There is no obvious way out
Most of the options for a deal are unpalatable to one or more of the parties. Direct rule by the U.K. government, which would bypass Northern Ireland’s Stormont government, is the most likely short-term outcome. Yet, the DUP-Conservative pact and the looming specter of a Brexit deal — on which Sinn Fein and the DUP are deeply divided — mean that direct rule would be politically tricky.
Joint authority exercised by the U.K. and Irish governments is another option. Already some are calling for a British-Irish Intergovernmental Conference. Yet, the unionist community would be sure to oppose a stronger role for Dublin.
New elections could be called, in the hope that the power balance would shift in favor of the moderate middle. Yet this would almost certainly be wishful thinking. The voting bases of DUP and Sinn Fein have only been strengthened by this crisis, and another election would likely deliver even more of the same.
So what’s left? More talks. If Northern Ireland’s government is to be restored, it will necessarily involve power sharing — which itself means more negotiation and compromise. Any one of the above options could be used to focus minds and get the DUP and Sinn Fein back to the table. Yet if a new round of talks is to be more successful, it may have to be more inclusive.

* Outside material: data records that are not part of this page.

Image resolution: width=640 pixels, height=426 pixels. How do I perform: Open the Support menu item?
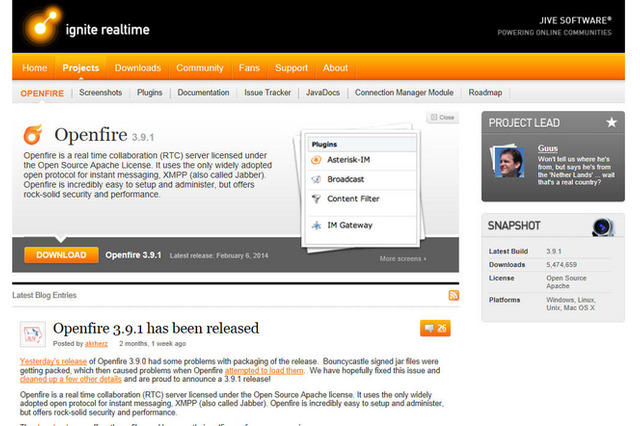pos(291,68)
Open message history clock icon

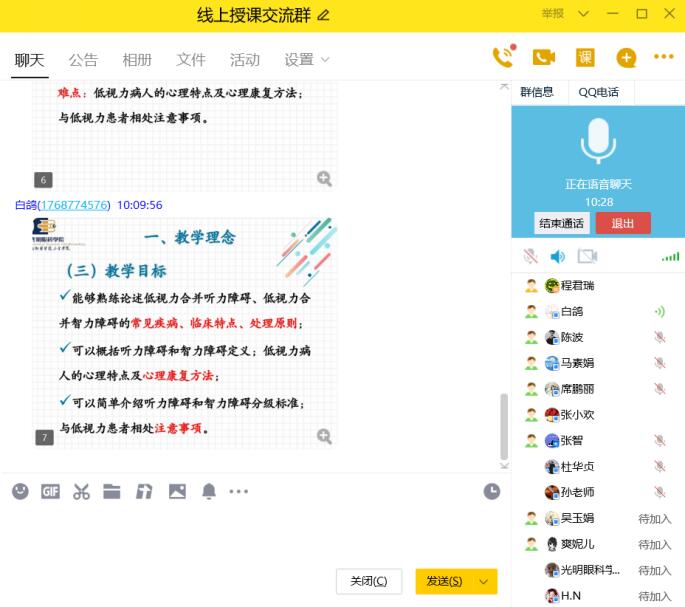(x=491, y=491)
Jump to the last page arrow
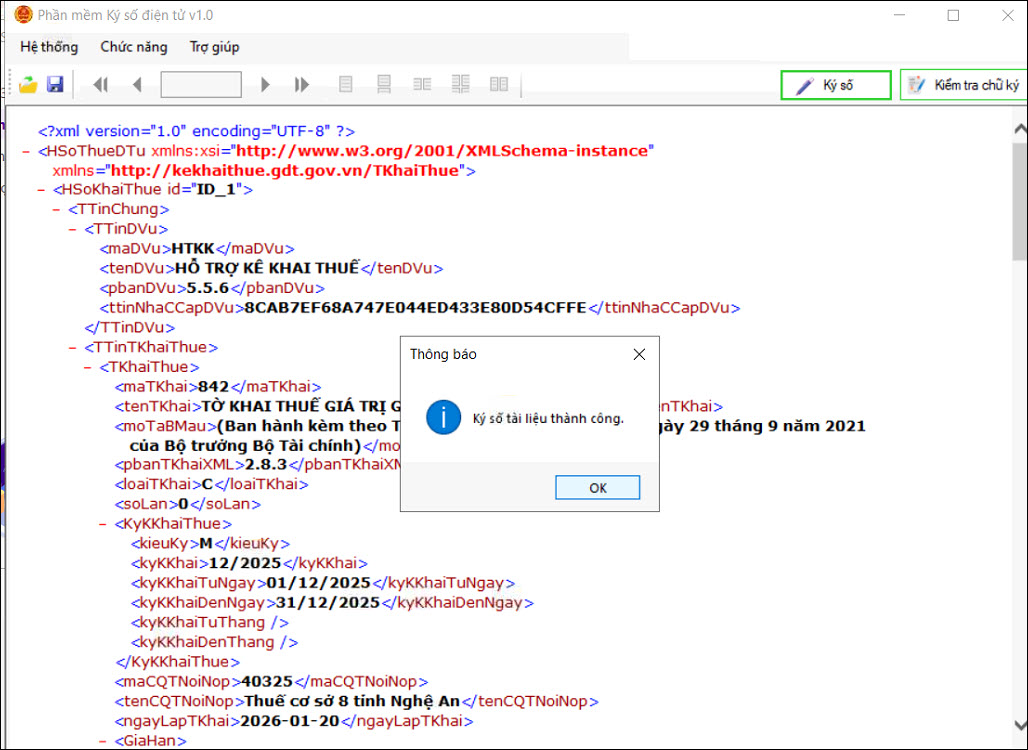 (x=301, y=85)
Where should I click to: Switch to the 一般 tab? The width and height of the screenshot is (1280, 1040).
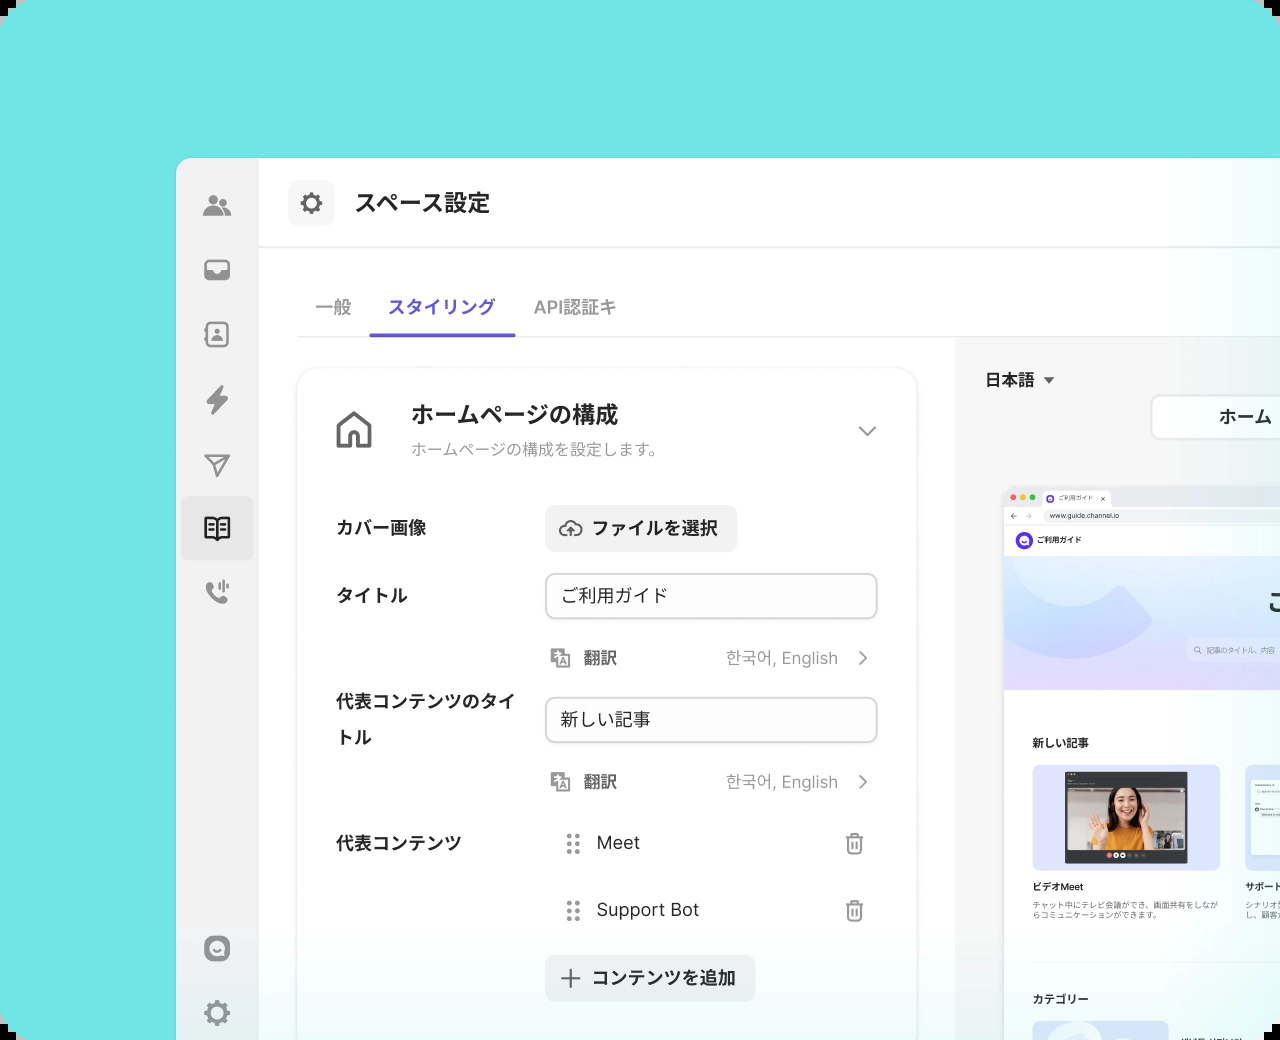pos(333,307)
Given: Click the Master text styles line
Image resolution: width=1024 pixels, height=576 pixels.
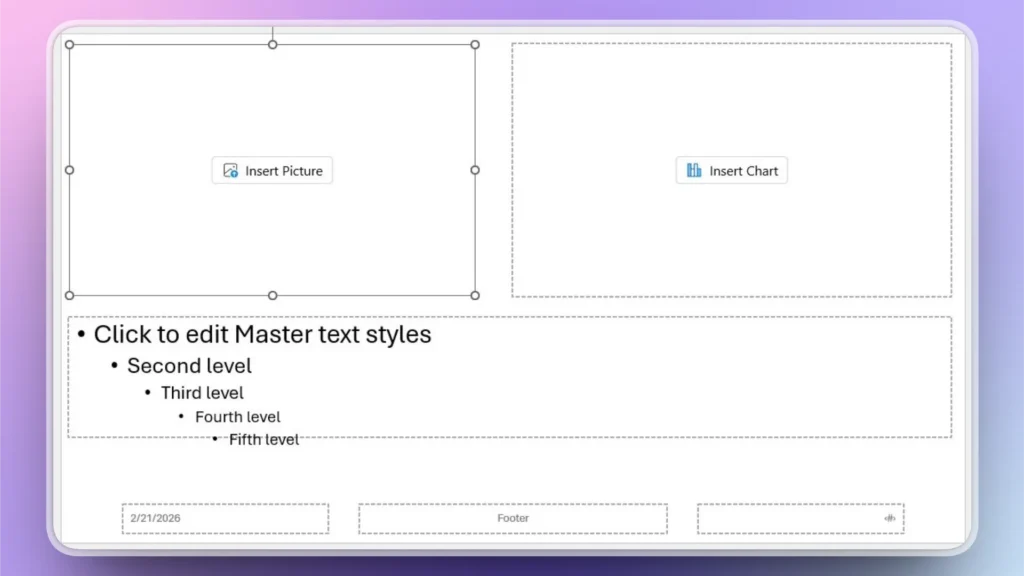Looking at the screenshot, I should (262, 334).
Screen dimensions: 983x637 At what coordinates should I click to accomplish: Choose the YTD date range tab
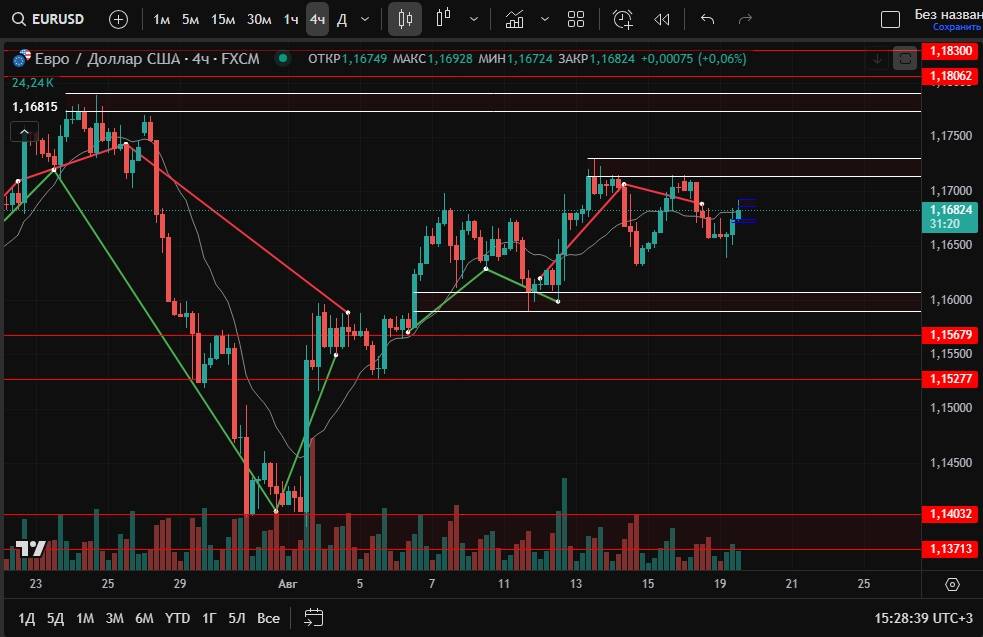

The original peace deal rested on talks that included all parties, including very small ones. It is possible that this could create a different negotiation dynamic, where the parties that have been crowded out by the success of the DUP and Sinn Fein could widen the set of issues under negotiation and treat issues such as marriage equality as important in their own right. A large body of political science suggests that broadening the agenda may make it easier to link issues and reach agreement. Including more parties to the talks might paradoxically help this happen.
Allison McCulloch is an associate professor at Brandon University, Canada, and Cera Murtagh is a research fellow at Queen’s University Belfast. They are co-researchers on the project Exclusion Amid Inclusion: Power-Sharing and Non-Dominant Minorities funded by the U.K. Economic and Social Research Council.